Saturday 10 March 2012

Downer

It's been a good run I guess, but last night I had one of my funny turns in the night. Sort of out of the blue really. Haven't had one of these episodes since the summer. I really believed I was over these, that I had recovered significantly enough that I wouldn't experience these funny night time episodes again.
I had been out for dinner with friends and was having a good time but at about 10pmish I noticed my pulse was racing. It does tend to do this when I get tired. I didn't feel tired. I felt unwell for about 5 minutes, but that passed and I stayed at the restaurant until 11ish. My Heart rate was still up when I went to bed, so high i didn't dare take my pulse because I knew that knowing how high it was would make me feel worse. I was thirsty and didn't get to sleep too well. Then I woke about 3am with all the old symptoms. I woke Ant who was fab and tried to calm me as we knew what was coming. It was a slow process, took a while before my body started shaking. It was less forceful than it has been before which was a relief. Then I didn't sleep well which of course just compounds things. This morning my heart was still racing I had a headache and feel weak especially in my legs.

____

(What needs to be done):
Reproduce the diary entry verbatim from "It's been a" to "time episodes again.".

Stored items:

____

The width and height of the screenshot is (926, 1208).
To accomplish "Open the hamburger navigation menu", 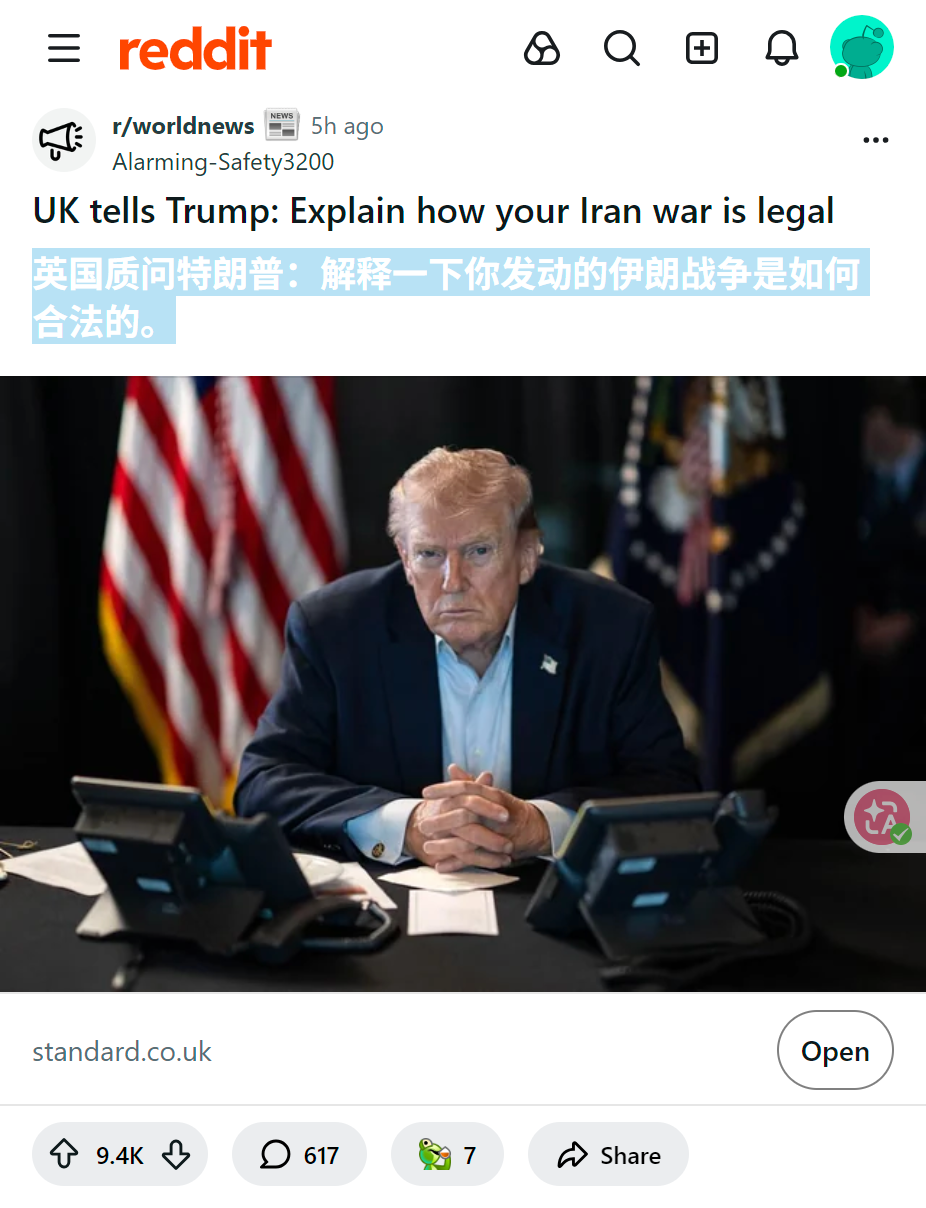I will (64, 48).
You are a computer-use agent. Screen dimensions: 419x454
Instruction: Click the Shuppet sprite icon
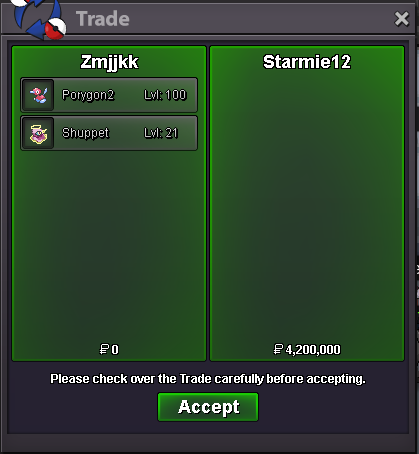pyautogui.click(x=38, y=133)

____

(Your solution):
It's been a good run I guess, but last night I had one of my funny turns in the night. Sort of out of the blue really. Haven't had one of these episodes since the summer. I really believed I was over these, that I had recovered significantly enough that I wouldn't experience these funny night time episodes again.